The polling shows that Americans who have personally experienced the effects of climate change support government action to combat global warming at higher rates, including enacting policies for stricter federal fuel efficiency standards for cars and trucks, regulations to make the electricity grid more resistant to extreme weather, increased state government spending to prepare for future weather disasters and lower support for the federal government allowing more oil drilling aimed to lower future gas prices, according to the report.

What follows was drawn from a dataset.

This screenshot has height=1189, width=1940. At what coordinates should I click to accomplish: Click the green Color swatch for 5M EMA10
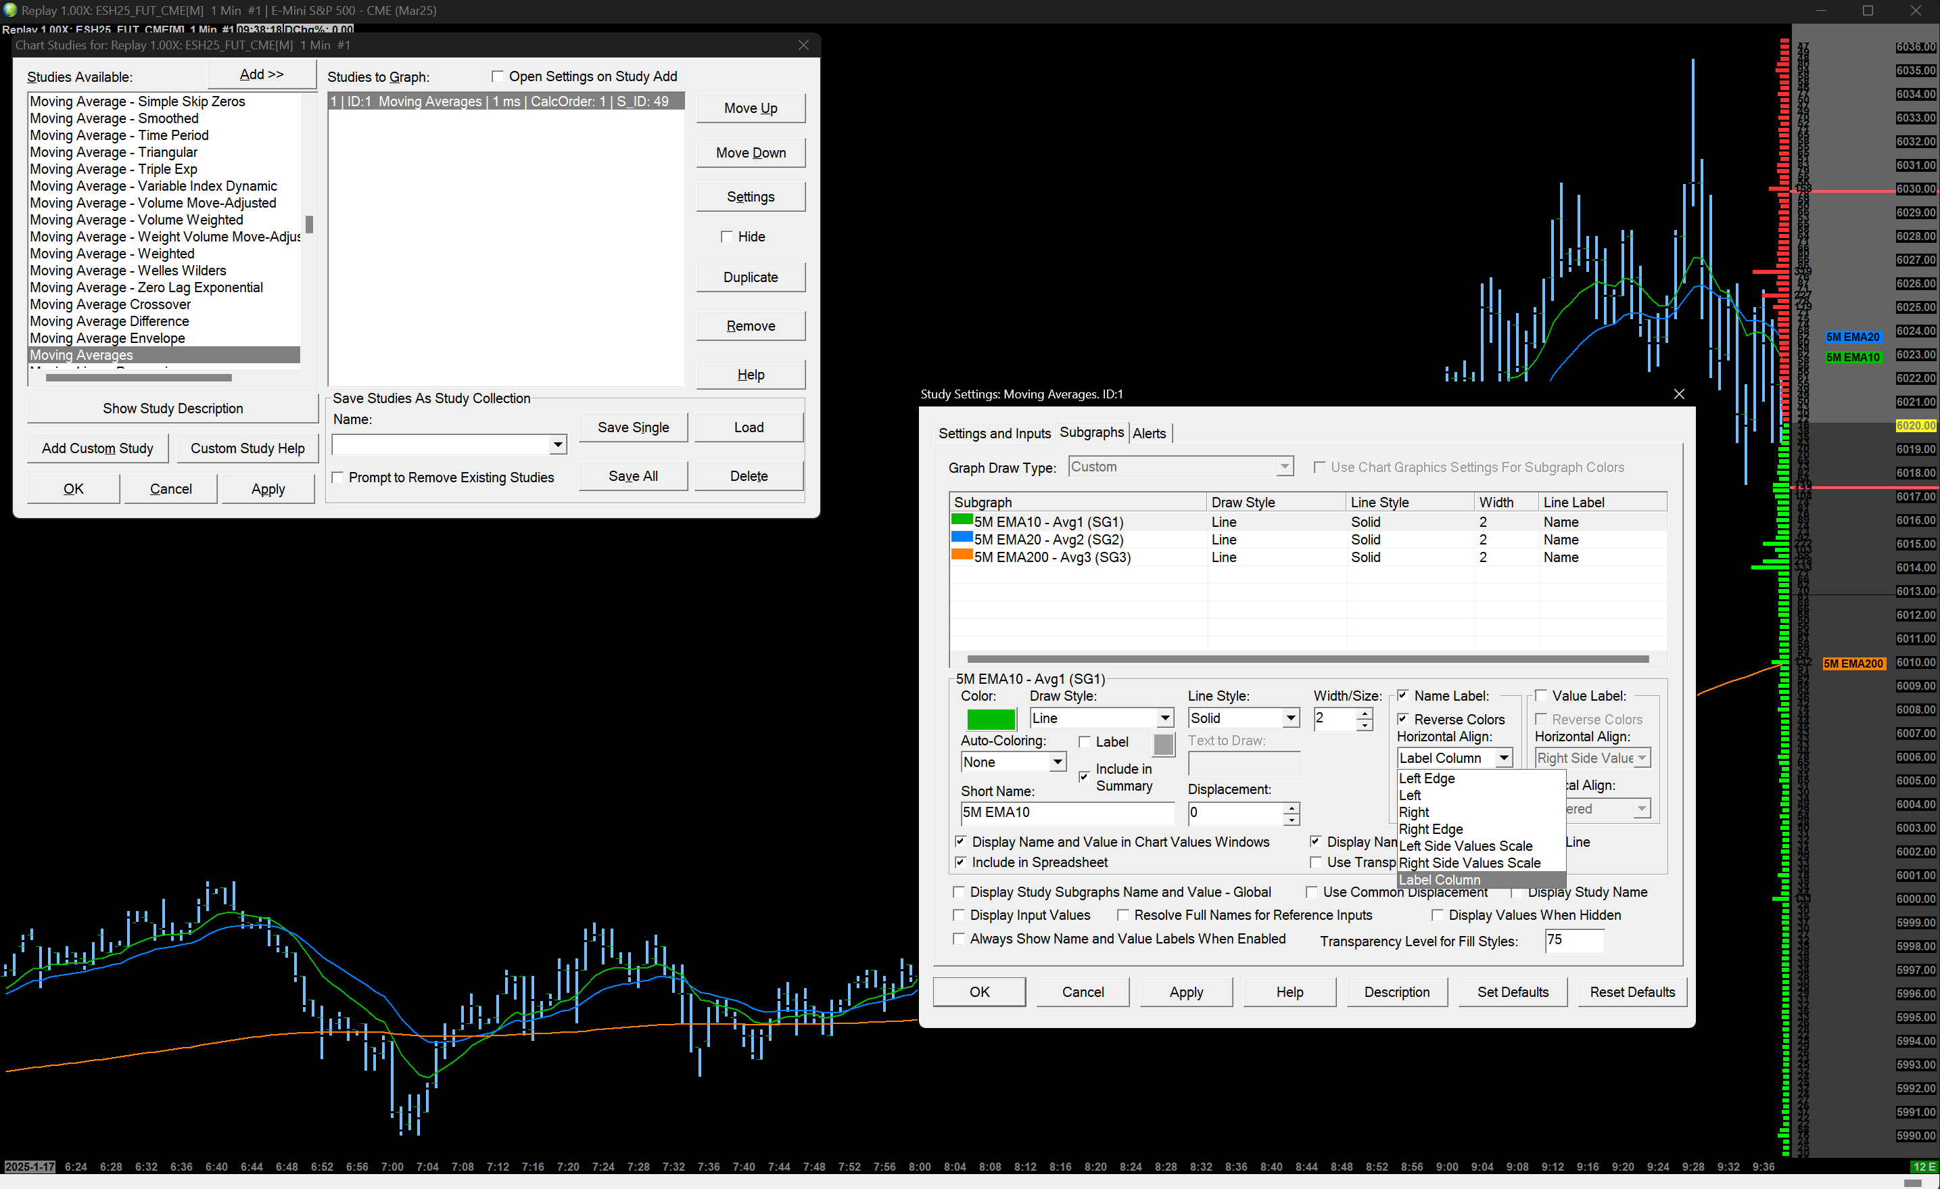point(990,719)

"There's unbelievable support," Robert J. Blendon, co-director of the survey and political analysis emeritus at the Harvard T.H. Chan School of Public, told ABC News. "People are saying, 'Please spend money and protect my area, geographically, whatever can be done in the future.'"

PHOTO: The sun sets behind  EV charging stations in Leonia, N.J.,June 17, 2022.
The sun sets behind EV charging stations in Leonia, N.J.,June 17, 2022.
View Press/Corbis via Getty Images

Prior to the survey, little was known about the views and attitudes of people who experienced an extreme weather event over the past five years, Blendon said.

The findings are alarming because not only do they show that climate change is already here, but the experiences people have as a result of an increased frequency of extreme weather events -- especially those in low-income communities -- will continue to get worse, Findling said.

"We've seen that the human toll is already much bigger than than we expected it to be," Findling said. "We would only expect that to get worse and to widen in the future, as this happens to more people."

ABC News' Tracy Wholf contributed to this report.